__EXERCISE AIM__
Lay out the rows below as a Markdown table with the columns "No." and "Text". Number each line, put the line itself beside it, and leave out any blank lines.

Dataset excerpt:
[BEGIN]

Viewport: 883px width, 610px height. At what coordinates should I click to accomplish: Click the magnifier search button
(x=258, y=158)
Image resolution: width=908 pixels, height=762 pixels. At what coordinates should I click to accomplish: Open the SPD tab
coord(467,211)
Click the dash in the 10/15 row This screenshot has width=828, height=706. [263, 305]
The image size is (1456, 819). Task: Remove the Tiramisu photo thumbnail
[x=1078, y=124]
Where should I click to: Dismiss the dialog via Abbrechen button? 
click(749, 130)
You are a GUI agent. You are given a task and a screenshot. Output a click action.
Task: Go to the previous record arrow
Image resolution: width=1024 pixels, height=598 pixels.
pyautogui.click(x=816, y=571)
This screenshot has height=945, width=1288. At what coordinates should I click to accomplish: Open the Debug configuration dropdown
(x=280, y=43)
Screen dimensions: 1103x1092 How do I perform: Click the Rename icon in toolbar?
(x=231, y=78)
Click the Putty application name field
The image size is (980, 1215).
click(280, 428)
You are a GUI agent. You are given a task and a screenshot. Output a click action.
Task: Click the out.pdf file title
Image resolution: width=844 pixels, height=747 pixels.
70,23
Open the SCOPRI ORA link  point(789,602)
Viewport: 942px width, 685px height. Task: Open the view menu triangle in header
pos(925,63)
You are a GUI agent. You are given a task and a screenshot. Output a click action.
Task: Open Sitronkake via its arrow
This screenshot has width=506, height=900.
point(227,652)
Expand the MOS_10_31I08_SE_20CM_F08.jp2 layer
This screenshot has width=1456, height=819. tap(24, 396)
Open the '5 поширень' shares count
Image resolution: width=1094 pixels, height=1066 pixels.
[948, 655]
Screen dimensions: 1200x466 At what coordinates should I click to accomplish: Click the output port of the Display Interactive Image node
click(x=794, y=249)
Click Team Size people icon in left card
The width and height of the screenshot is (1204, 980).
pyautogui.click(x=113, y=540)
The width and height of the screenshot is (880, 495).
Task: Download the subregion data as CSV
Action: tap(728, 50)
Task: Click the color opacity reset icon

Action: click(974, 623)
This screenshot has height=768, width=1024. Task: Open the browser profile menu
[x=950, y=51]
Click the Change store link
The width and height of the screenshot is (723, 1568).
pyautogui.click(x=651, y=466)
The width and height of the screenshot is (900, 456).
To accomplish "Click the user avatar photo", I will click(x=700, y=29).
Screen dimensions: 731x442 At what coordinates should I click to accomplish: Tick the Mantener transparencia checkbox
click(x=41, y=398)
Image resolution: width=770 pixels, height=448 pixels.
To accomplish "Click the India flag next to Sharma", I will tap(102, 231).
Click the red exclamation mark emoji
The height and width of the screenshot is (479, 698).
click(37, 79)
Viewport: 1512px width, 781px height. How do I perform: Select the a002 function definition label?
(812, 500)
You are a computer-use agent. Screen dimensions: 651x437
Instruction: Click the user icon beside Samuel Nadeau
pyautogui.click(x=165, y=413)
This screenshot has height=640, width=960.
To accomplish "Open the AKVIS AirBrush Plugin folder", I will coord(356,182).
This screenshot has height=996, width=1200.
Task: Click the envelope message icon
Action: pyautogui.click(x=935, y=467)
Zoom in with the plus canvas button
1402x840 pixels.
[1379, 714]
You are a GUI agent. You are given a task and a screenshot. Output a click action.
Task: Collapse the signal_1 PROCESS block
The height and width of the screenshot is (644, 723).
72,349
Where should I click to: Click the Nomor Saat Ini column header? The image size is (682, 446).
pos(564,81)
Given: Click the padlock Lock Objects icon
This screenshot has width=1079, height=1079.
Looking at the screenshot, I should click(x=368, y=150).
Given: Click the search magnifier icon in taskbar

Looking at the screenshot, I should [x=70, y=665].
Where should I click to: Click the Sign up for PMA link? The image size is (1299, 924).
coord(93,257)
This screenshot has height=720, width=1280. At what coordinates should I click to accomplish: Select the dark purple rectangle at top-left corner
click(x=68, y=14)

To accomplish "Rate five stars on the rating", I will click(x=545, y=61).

[END]

__FINISHED ANSWER__
| No. | Text |
|---|---|
| 1 | Viewport: 883px width, 610px height. At what coordinates should I click to accomplish: Click the magnifier search button |
| 2 | (x=258, y=158) |
| 3 | Image resolution: width=908 pixels, height=762 pixels. At what coordinates should I click to accomplish: Open the SPD tab |
| 4 | coord(467,211) |
| 5 | Click the dash in the 10/15 row This screenshot has width=828, height=706. [263, 305] |
| 6 | The image size is (1456, 819). Task: Remove the Tiramisu photo thumbnail |
| 7 | [x=1078, y=124] |
| 8 | Where should I click to: Dismiss the dialog via Abbrechen button?  |
| 9 | click(749, 130) |
| 10 | You are a GUI agent. You are given a task and a screenshot. Output a click action. |
| 11 | Task: Go to the previous record arrow |
| 12 | Image resolution: width=1024 pixels, height=598 pixels. |
| 13 | pyautogui.click(x=816, y=571) |
| 14 | This screenshot has height=945, width=1288. At what coordinates should I click to accomplish: Open the Debug configuration dropdown |
| 15 | (x=280, y=43) |
| 16 | Screen dimensions: 1103x1092 How do I perform: Click the Rename icon in toolbar? |
| 17 | (x=231, y=78) |
| 18 | Click the Putty application name field |
| 19 | The image size is (980, 1215). |
| 20 | click(280, 428) |
| 21 | You are a GUI agent. You are given a task and a screenshot. Output a click action. |
| 22 | Task: Click the out.pdf file title |
| 23 | Image resolution: width=844 pixels, height=747 pixels. |
| 24 | 70,23 |
| 25 | Open the SCOPRI ORA link  point(789,602) |
| 26 | Viewport: 942px width, 685px height. Task: Open the view menu triangle in header |
| 27 | pos(925,63) |
| 28 | You are a GUI agent. You are given a task and a screenshot. Output a click action. |
| 29 | Task: Open Sitronkake via its arrow |
| 30 | This screenshot has width=506, height=900. |
| 31 | point(227,652) |
| 32 | Expand the MOS_10_31I08_SE_20CM_F08.jp2 layer |
| 33 | This screenshot has width=1456, height=819. tap(24, 396) |
| 34 | Open the '5 поширень' shares count |
| 35 | Image resolution: width=1094 pixels, height=1066 pixels. |
| 36 | [948, 655] |
| 37 | Screen dimensions: 1200x466 At what coordinates should I click to accomplish: Click the output port of the Display Interactive Image node |
| 38 | click(x=794, y=249) |
| 39 | Click Team Size people icon in left card |
| 40 | The width and height of the screenshot is (1204, 980). |
| 41 | pyautogui.click(x=113, y=540) |
| 42 | The width and height of the screenshot is (880, 495). |
| 43 | Task: Download the subregion data as CSV |
| 44 | Action: tap(728, 50) |
| 45 | Task: Click the color opacity reset icon |
| 46 | Action: click(974, 623) |
| 47 | This screenshot has height=768, width=1024. Task: Open the browser profile menu |
| 48 | [x=950, y=51] |
| 49 | Click the Change store link |
| 50 | The width and height of the screenshot is (723, 1568). |
| 51 | pyautogui.click(x=651, y=466) |
| 52 | The width and height of the screenshot is (900, 456). |
| 53 | To accomplish "Click the user avatar photo", I will click(x=700, y=29). |
| 54 | Screen dimensions: 731x442 At what coordinates should I click to accomplish: Tick the Mantener transparencia checkbox |
| 55 | click(x=41, y=398) |
| 56 | Image resolution: width=770 pixels, height=448 pixels. |
| 57 | To accomplish "Click the India flag next to Sharma", I will tap(102, 231). |
| 58 | Click the red exclamation mark emoji |
| 59 | The height and width of the screenshot is (479, 698). |
| 60 | click(37, 79) |
| 61 | Viewport: 1512px width, 781px height. How do I perform: Select the a002 function definition label? |
| 62 | (812, 500) |
| 63 | You are a computer-use agent. Screen dimensions: 651x437 |
| 64 | Instruction: Click the user icon beside Samuel Nadeau |
| 65 | pyautogui.click(x=165, y=413) |
| 66 | This screenshot has height=640, width=960. |
| 67 | To accomplish "Open the AKVIS AirBrush Plugin folder", I will coord(356,182). |
| 68 | This screenshot has height=996, width=1200. |
| 69 | Task: Click the envelope message icon |
| 70 | Action: pyautogui.click(x=935, y=467) |
| 71 | Zoom in with the plus canvas button |
| 72 | 1402x840 pixels. |
| 73 | [1379, 714] |
| 74 | You are a GUI agent. You are given a task and a screenshot. Output a click action. |
| 75 | Task: Collapse the signal_1 PROCESS block |
| 76 | The height and width of the screenshot is (644, 723). |
| 77 | 72,349 |
| 78 | Where should I click to: Click the Nomor Saat Ini column header? The image size is (682, 446). |
| 79 | pos(564,81) |
| 80 | Given: Click the padlock Lock Objects icon |
| 81 | This screenshot has width=1079, height=1079. |
| 82 | Looking at the screenshot, I should click(x=368, y=150). |
| 83 | Given: Click the search magnifier icon in taskbar |
| 84 | Looking at the screenshot, I should [x=70, y=665]. |
| 85 | Where should I click to: Click the Sign up for PMA link? The image size is (1299, 924). |
| 86 | coord(93,257) |
| 87 | This screenshot has height=720, width=1280. At what coordinates should I click to accomplish: Select the dark purple rectangle at top-left corner |
| 88 | click(x=68, y=14) |
| 89 | To accomplish "Rate five stars on the rating", I will click(x=545, y=61). |